Self-supervised Learning Flashcards
(12 cards)
What distinguishes supervised, unsupervised, and self-supervised learning?
Supervised learns p(y|x) with labels; unsupervised learns p(x) structure; self-supervised creates pretext tasks on unlabeled data to learn representations for downstream tasks.
What are pretext and downstream tasks?
Pretext tasks use surrogate labels generated from data for representation learning; downstream tasks are real tasks (e.g., classification) using those learned features.
Give an example of a self-prediction pretext task.
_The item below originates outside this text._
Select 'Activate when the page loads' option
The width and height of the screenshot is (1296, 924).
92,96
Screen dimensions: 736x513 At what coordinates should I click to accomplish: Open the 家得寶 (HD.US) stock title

Image rotation prediction: train to classify which of four rotations has been applied to an input image.
What categories of self-prediction tasks are mentioned?
Autoregressive generation (e.g., PixelRNN), masked generation (e.g., denoising autoencoders), and innate relationship prediction (e.g., jigsaw puzzles).
What is contrastive learning?
Learning embeddings where similar sample pairs are pulled close and dissimilar pairs pushed apart in feature space.
Name two loss functions used in contrastive learning.
InfoNCE and Triplet loss.
What is SimCLR?
A contrastive framework using augmented views of the same image and InfoNCE loss to learn visual embeddings.
Describe the CLIP method.
Contrastive Language-Image Pre-training aligning image embeddings with corresponding text embeddings trained via contrastive loss.
What does Masked Autoencoders (MAE) do as a pretext task?
Randomly masks patches of an image, encodes visible patches, then reconstructs masked ones using a Vision Transformer.
Why evaluate self-supervised models on downstream tasks?
Because the quality of learned representations is measured by performance transfer, e.g., training a linear classifier on frozen features.
What is MaskCLIP?
A method combining masked autoencoding with CLIP-style multimodal contrastive learning.
Why is self-supervised learning beneficial?
It leverages large unlabeled datasets to learn robust representations, improving generalization with few labeled samples.